They had fun too

At the Existentialist Cafe, by Sarah Bakewell
At the Existentialist Cafe, by Sarah Bakewell

A fine book, and timely. It provokes much thought, about how we live our lives, how we can better see the world and our own place within it. Sarah Bakewell’s At the Existential Cafe is a group biography, in a sense, about several individuals, a movement, a few key countries, and one city, especially: Paris. She gives us the philosophical background, places her main characters in proper context, shows how they lived and loved, together and apart.

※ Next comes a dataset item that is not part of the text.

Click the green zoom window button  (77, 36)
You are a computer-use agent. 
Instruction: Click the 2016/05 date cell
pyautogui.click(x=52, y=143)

Some of them had fun, despite the talk of anxiety, nothingness and the absurd. Perhaps because of that talk. They drank the night away. Often. Some danced and danced well. They didn’t seem to sleep much at all, especially Sartre who we learn took too many drugs to wake up and fall asleep. And, for a time, they shook things up and all kinds of people wanted to know what the big deal was, especially in America. Many wanted to be existentialists, or dress like them, or think they dressed like them. Because cross-cultural ties were crossing back and forth, and the French and German existentialists often wanted to emulate certain aspects of American life, while Americans wanted to emulate the existentialists. It was all the rage in the late 1940s and 1950s and still haunts our culture, though we no longer really see it or acknowledge it. In our movies, especially, when the subject turns to authenticity, nonconformity, the absurdity of life, existentialism is likely there.

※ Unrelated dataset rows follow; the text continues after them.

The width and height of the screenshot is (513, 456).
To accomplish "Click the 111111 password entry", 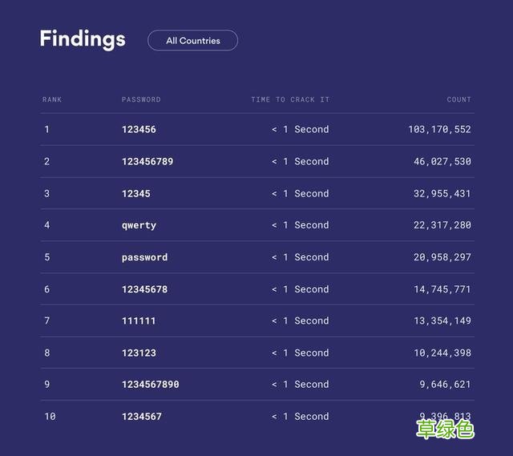I will 139,321.
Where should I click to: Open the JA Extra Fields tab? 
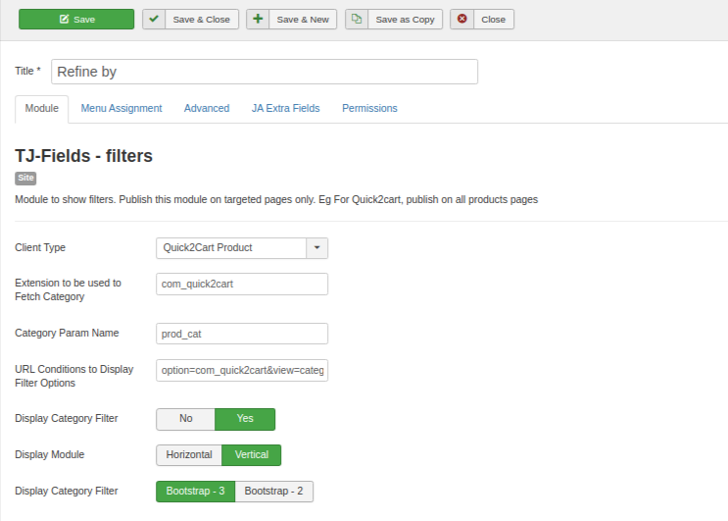point(285,108)
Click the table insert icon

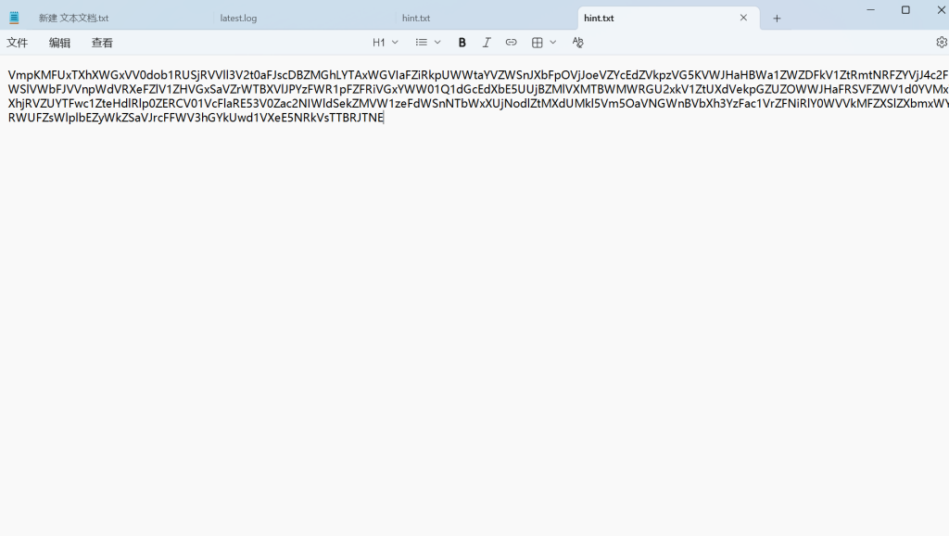pos(538,43)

The book builds. It’s fairly short, given the subject matter, at roughly 327 pages before notes and such. At least it seems short. Too short, for me. I wanted to spend more time with my old friends, and I really liked that the author and I first learned about most of these characters at roughly the same time, give or take a few years. The 1980s. A time, ironically, that seemed like the anti-existentialist decade par excellence, and still does. The decade of Reagan, New Wave music, John Hughes and Wall Street. It was a rebellion against the rebellion of the 1960s, and the dazed and confused 1970s. It was a running away from all things noir, “authentic,” too deep, into an embrace of masks and the future, aliens and weird science and the beginnings of the mass computer age. It was an embrace of “nerds” who were different from their classmates, but the same as their peers. It was, like all decades, a bit dazed and confused too.

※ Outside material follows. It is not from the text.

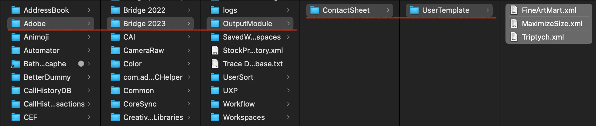Open the CallHistoryDB folder
This screenshot has width=596, height=126.
point(51,90)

But I digress. Sarah Bakewell’s book isn’t about all of that. It’s not a review of the 1980s. It’s mostly a story of Dasein, Heidegger’s Being, and how his work sprang in part from Husserl’s phenomenology, and how Husserl’s work sprang in part from Brentano’s, and how Heidegger influenced Sartre and so on, and how Heidegger’s Dasein fell out of favor, for a host of reasons, but the chief being his time as a Nazi. And it’s about the opposite part of the political spectrum from that, too, the left. How Sartre and Camus, both leftists, broke over political issues, and how Sartre and Merleau-Ponty also broke over leftist politics. But it’s also about one of the most unfairly neglected philosophers of that time, Simone de Beauvoir, and her most important contributions, her life with Sartre and others, her fierce loyalties. She deserves a renaissance all her own.

Existentialism itself does too. It’s about Time.